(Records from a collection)
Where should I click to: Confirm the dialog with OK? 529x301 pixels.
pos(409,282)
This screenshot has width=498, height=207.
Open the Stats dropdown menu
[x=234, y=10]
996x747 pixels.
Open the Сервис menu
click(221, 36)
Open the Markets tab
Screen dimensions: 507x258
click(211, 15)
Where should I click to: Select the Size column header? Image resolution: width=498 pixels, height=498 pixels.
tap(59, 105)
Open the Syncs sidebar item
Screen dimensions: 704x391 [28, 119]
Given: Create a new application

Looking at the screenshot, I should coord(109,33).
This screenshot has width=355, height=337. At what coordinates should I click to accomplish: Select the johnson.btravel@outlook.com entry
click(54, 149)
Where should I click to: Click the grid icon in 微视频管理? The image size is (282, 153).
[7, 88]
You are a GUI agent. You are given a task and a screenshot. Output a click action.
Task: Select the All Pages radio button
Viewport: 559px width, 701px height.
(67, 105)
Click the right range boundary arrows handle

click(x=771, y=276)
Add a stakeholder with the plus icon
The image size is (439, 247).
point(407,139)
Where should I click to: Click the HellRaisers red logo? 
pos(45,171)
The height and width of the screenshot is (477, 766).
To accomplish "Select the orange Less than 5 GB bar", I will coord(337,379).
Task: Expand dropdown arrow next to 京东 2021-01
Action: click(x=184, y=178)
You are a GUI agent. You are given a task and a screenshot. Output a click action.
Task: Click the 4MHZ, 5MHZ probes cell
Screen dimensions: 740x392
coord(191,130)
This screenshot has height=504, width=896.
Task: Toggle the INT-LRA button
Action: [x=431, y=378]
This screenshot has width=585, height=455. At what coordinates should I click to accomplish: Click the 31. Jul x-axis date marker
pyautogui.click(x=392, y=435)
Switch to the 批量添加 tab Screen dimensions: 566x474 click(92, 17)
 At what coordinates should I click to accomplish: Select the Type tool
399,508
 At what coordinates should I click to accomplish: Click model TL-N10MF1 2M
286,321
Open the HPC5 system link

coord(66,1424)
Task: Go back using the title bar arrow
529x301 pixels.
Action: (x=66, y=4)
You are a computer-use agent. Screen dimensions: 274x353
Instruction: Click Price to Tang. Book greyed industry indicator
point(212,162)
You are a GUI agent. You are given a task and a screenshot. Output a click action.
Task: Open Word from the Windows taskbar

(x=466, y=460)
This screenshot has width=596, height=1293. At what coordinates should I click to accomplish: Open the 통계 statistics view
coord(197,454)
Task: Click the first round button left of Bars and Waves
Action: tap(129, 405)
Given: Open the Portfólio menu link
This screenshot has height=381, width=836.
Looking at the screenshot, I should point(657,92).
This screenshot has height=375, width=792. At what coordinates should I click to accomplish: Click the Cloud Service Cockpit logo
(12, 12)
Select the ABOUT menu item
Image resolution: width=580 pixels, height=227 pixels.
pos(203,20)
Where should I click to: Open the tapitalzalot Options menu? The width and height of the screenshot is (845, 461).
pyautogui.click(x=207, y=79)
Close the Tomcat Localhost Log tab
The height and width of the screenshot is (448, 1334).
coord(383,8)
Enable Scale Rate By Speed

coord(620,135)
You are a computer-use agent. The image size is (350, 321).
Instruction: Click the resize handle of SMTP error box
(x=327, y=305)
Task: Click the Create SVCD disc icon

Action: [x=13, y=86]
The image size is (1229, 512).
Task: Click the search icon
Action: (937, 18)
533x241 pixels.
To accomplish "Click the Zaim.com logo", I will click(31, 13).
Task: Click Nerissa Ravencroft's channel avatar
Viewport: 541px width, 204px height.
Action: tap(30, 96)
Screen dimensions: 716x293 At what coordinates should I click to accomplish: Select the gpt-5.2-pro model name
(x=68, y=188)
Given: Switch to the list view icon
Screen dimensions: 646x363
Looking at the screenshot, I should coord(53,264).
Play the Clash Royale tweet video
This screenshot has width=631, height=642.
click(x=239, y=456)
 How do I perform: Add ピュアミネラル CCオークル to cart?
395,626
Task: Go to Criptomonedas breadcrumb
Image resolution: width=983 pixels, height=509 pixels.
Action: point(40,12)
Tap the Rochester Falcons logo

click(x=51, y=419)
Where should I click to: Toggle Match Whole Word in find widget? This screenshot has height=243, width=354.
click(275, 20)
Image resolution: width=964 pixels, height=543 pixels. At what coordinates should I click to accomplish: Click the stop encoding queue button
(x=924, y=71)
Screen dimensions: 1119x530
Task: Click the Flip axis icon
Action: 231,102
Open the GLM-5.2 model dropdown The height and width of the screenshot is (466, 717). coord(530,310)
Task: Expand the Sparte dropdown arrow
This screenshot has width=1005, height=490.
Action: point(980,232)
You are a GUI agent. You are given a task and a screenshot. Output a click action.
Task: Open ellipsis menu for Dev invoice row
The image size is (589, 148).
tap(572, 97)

PROBLEM DESCRIPTION =>
Copy each line of the data that contains the word "Switch", leaving the other lines out.

ANSWER =>
Switch to the 批量添加 tab Screen dimensions: 566x474 click(92, 17)
Given: Switch to the list view icon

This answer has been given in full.